What Is Zakat A third pillar of Islam
What is ‘Zakat’ or ‘Zakah’?
Zakat is the third basic duty of Islam. It is a kind of tax on Muslim’s money or possessions of wealth and it has to be paid every year to those who are less fortunate and in need.
The word ‘Zakah’ is an Arabic word and it means to ‘purify’. It purifies our soul, our attitudes and our feelings. It discourages us from being miserly, greedy and selfish. It purifies our wealth too. If Muslims do not pay Zakah to the poor and needy, their wealth and soul remains impure.
Zakah has been mentioned in 30 verses of the Quran.
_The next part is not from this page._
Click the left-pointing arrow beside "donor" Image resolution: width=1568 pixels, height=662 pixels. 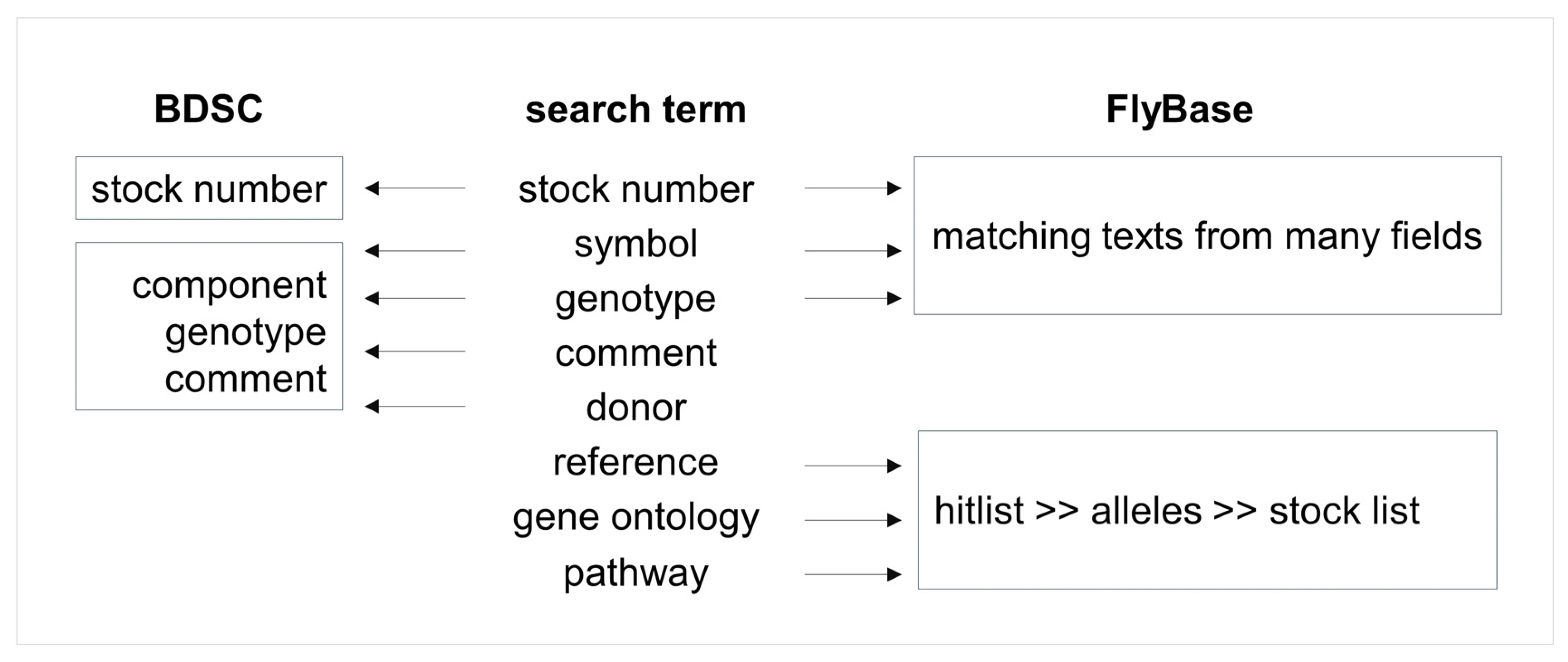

It was first revealed in Surah Al Muzzamil: 20. Allah says:
".... and establish regular prayers and give regular charity; and loan to Allah a beautiful loan. And whatever good ye send forth for your souls, ye shall find it in Allah's presence, Yea, better and greater in reward and seek ye the grace of Allah: for Allah is oft-forgiving, Most Merciful."
Rules for payment of Zakah
For payment of Zakah there are three conditions:
- Zakah is payable when a Muslim is in possession of wealth above the prescribed limit called “Nisab” that is 2.5 % of this possession.
- They must have possessed this money or the wealth above the prescribed limit for one whole year.
- The Zakah must be paid to those Muslims who are in need and deserve it, as laid down in the Quran and as explained by the Holy Prophet (PBUH).
The Rates of Zakah
Zakah needs only to be paid on those assets that exceed a prescribed limit or minimum value. This minimum value is calculated based on the market price of 85 grams of gold or 595 grams of pure silver. They must have owned them for one whole year and they must pay 2.5 % of the total possession.
Items on which Zakah is payable
- Rental Income
- Personal Income
- Gold and Silver
- Agriculture produce (Crop)
- Produce of Mines
Who are the Recipients of Zakat?
The Holy Quran classifies the due recipients of zakah under the following eight categories.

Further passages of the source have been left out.